According to the Global Wellness Institute’s latest data, the global wellness industry grew by 6.4% annually between 2015 and 2017 to $4.2 billion, which was faster than the global economic growth of 3.6%. Of that, the beauty wellness industry represents over $1 billion. As the category swells and welcomes more brands into its fold, brands must compete to stand out. The latest marketing shift in the industry is one that brings more attention to the granular function of wellness supplements and ingestibles through the term “cellular health.” The terminology has been introduced as a means of clearly telling customers how the products work, on a cellular level, and that they improve cell function and lifespan , which is the backbone of popular beauty supplements like collagen, biotin and vitamin E.
In October, Néstle Health Science launched a new brand dedicated to the concept, called Celltrient Cellular Nutrition. It consists of three categories of ingestible products to protect, energize and strengthen cellular health. Joelle Legree, Néstle Health Science associate marketing director, said these products are meant to offer more sustained and consistent results on a cellular level, and feature ingredients like the antioxidant glutathione and nicotinamide riboside chloride, which is a form of B3. Celltrient, which is sold through its DTC e-commerce site, Amazon and Walmart.com, is targeted to people who are age 50 and above, with a household income of at least $75,000.
“We believe we are part of the next wave of wellness, because at some point, [the market gets] saturated and people are looking for products that work on a deeper level,” said Legree. “This is an emerging science, and we’re seeing a rise in the scientific publications around cellular health. As more doctors continue to learn about it, this category could grow very quickly.”

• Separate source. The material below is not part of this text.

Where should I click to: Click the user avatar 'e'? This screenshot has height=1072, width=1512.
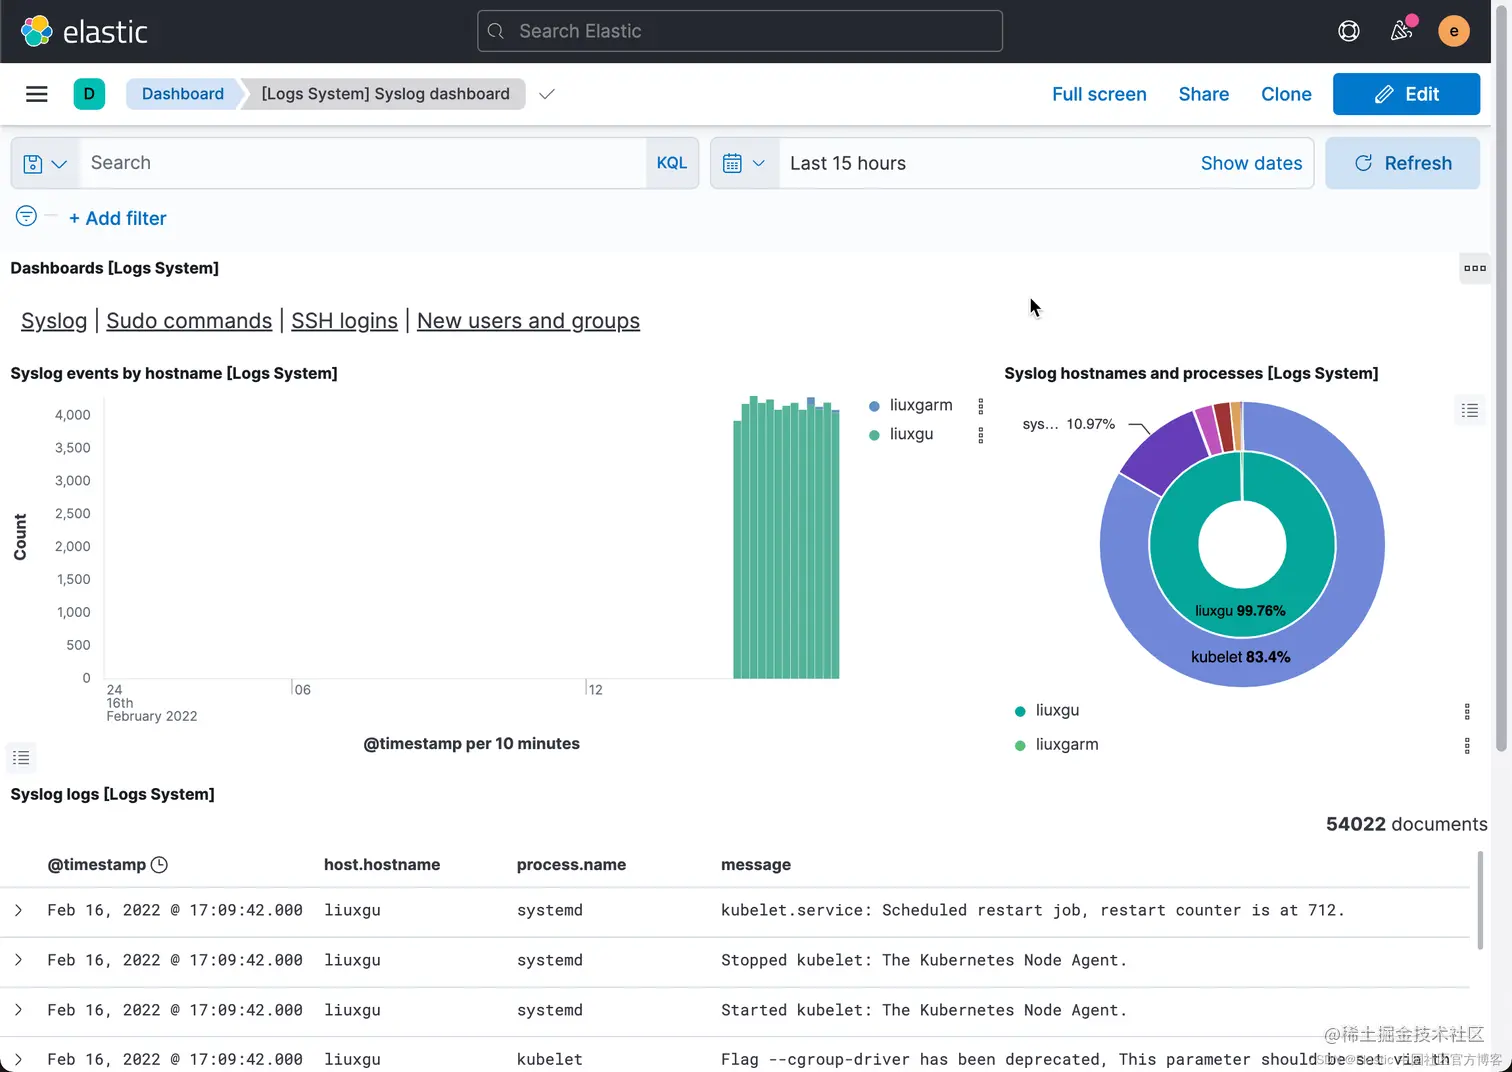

Celltrient’s customer education and outreach consist of blog posts on its e-commerce website, an unbranded website MyAACD.org which launched in August, a sponsorship of the annual Gerontological Society on Aging conference held in early November, an initial 5,000 mailers and product kits sent to geriatric medicine doctors, and advertising on Doximity, which is a professional social network for medical professionals. Overall, 70% of the marketing budget will go to digital marketing and ads, said Legree.
This is not the first time the beauty industry has flirted with more hi-tech scientific concepts. Biotech’s obsession over longevity has permeated the beauty industry, and beauty has also relied on scientific advancements in ingredient delivery to improve the efficacy of already-popular ingredients. With the addition of “cellular health” into the wellness lexicon, it lends an air of credibility by further associating wellness with health.

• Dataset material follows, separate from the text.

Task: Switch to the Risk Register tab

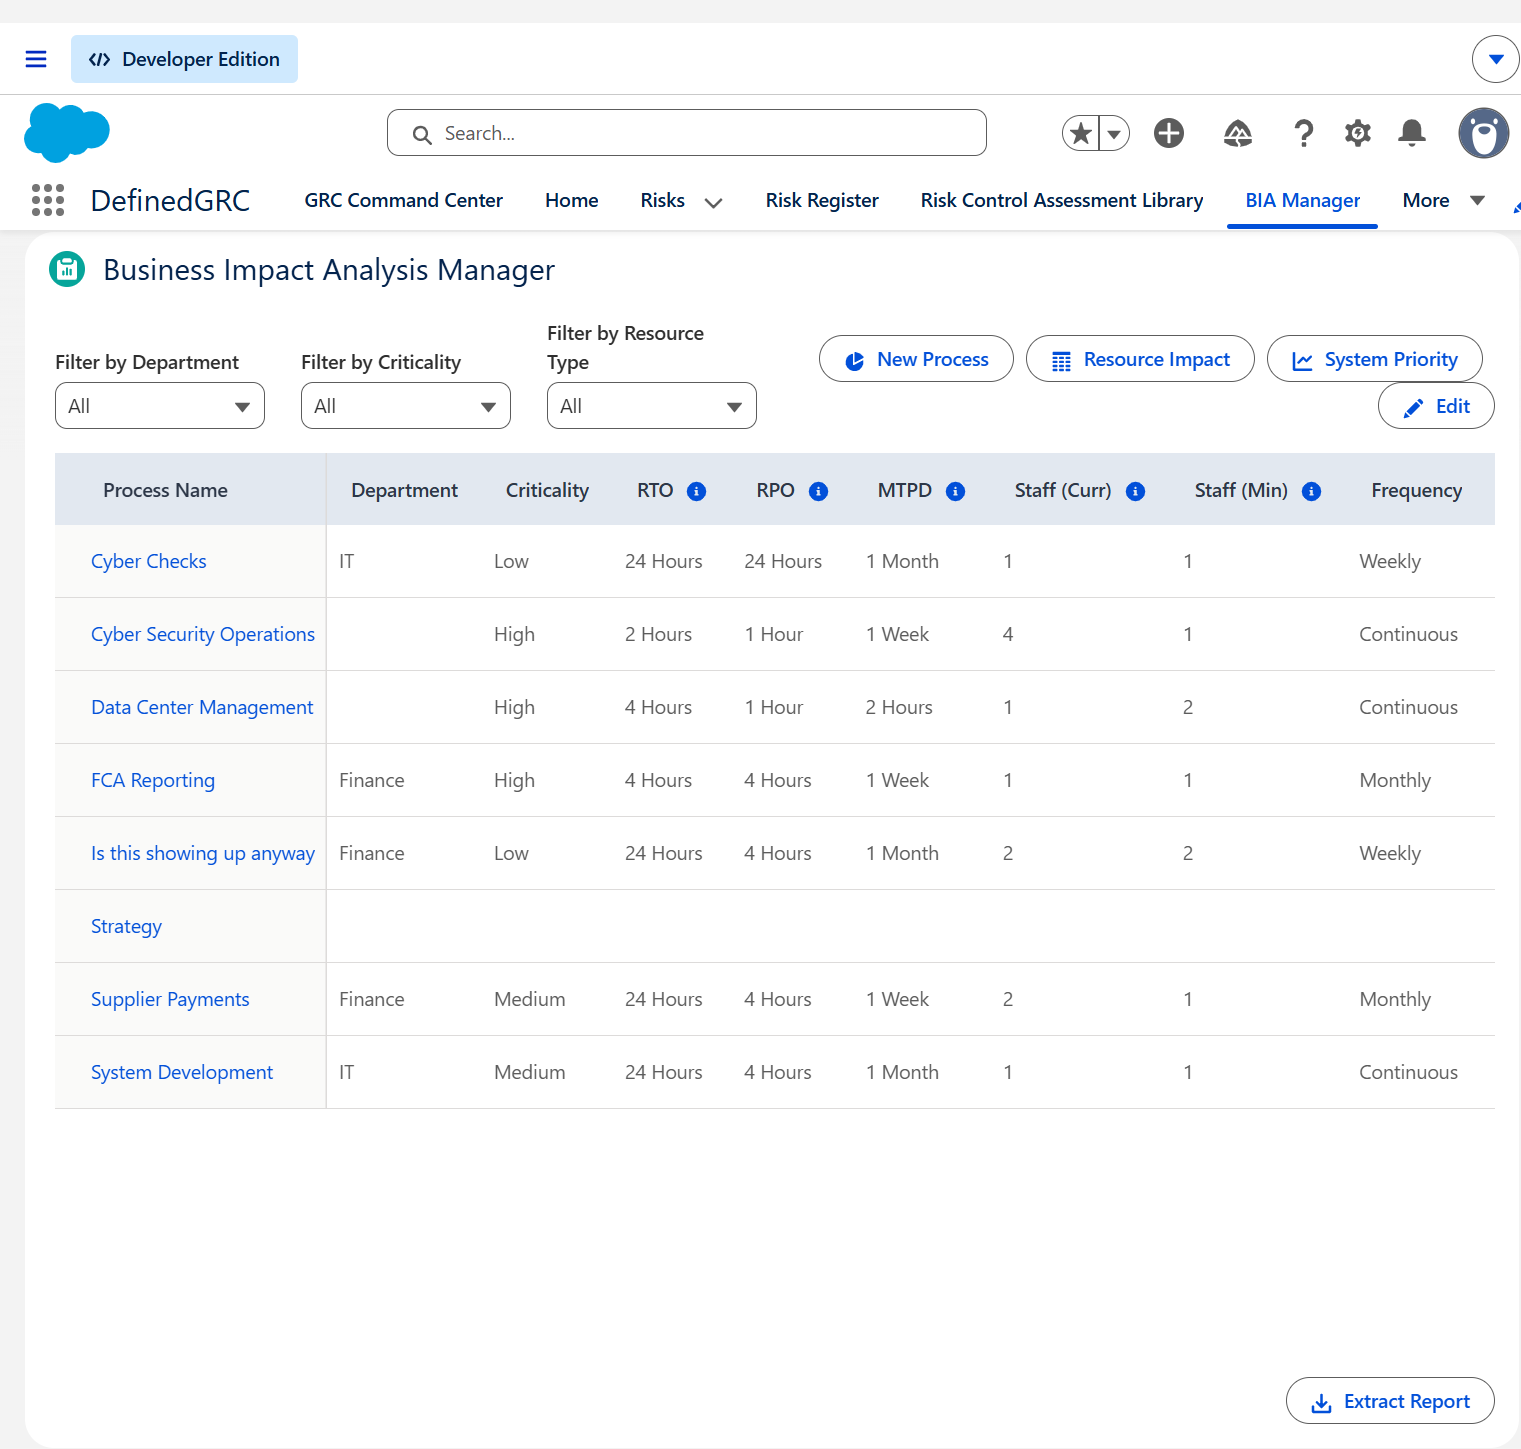Action: [x=822, y=200]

“If you’re not addressing [an ingestible] from a cellular level, then the supplement isn’t really supplementing anything,” said Kerrilynn Palmer, CAP Beauty co-founder and CEO. She added that the term “holistic” feels antiquated and clunky to her, and does not clearly address a product’s purpose.
“Cellular health feels a little sexier, more data-driven and more appropriate for the kind of skepticism that is entrenched in the wellness and beauty worlds,” said Palmer. “It’s a nice little bow that you get to wrap around a product to legitimize something that people had questions about.”
Semantics and wellness have a sordid history, as pseudo-scientific products often co-opt health language and label it wellness. The use of “cellular health” could fuel the idea that the wellness industry is a fugazi, or benefit brands that can successfully use it to stifle their competition and support their product claims.
Elizabeth Ashmun, Moon Juice president, agreed that while the terminology of cellular beauty is new, the concept itself is not. She said consumers have not really thought about how beauty regimens start at the cellular level, even though they have to perform. Moon Juice launched SuperBeauty in April, designed to be a cellular health product with beauty benefits. Glutathione is also a key ingredient of SuperBeauty.
“It initially launched with Sephora. We know consumers are really looking for beauty benefits, but the reality is it’s really about cellular health,” she said. “We wanted to give consumers a tangible benefit that was easier for them to understand than just saying that it’s helping with skin longevity.”
Ashmun said the industry’s branded education of inside-out skin health drives the cellular beauty narrative, and that customers are using this education to push brands in new directions.
“Even though [cellular health] has been around for a long time, it’s still being demystified for consumers,” said Ashmun. “As consumers are trying to navigate the space, they’re going to need this education and information, and with that comes a better understanding of the science. Consumers will then become savvier about how the formulas are actually working, which gets further into the topic of biology and the body.”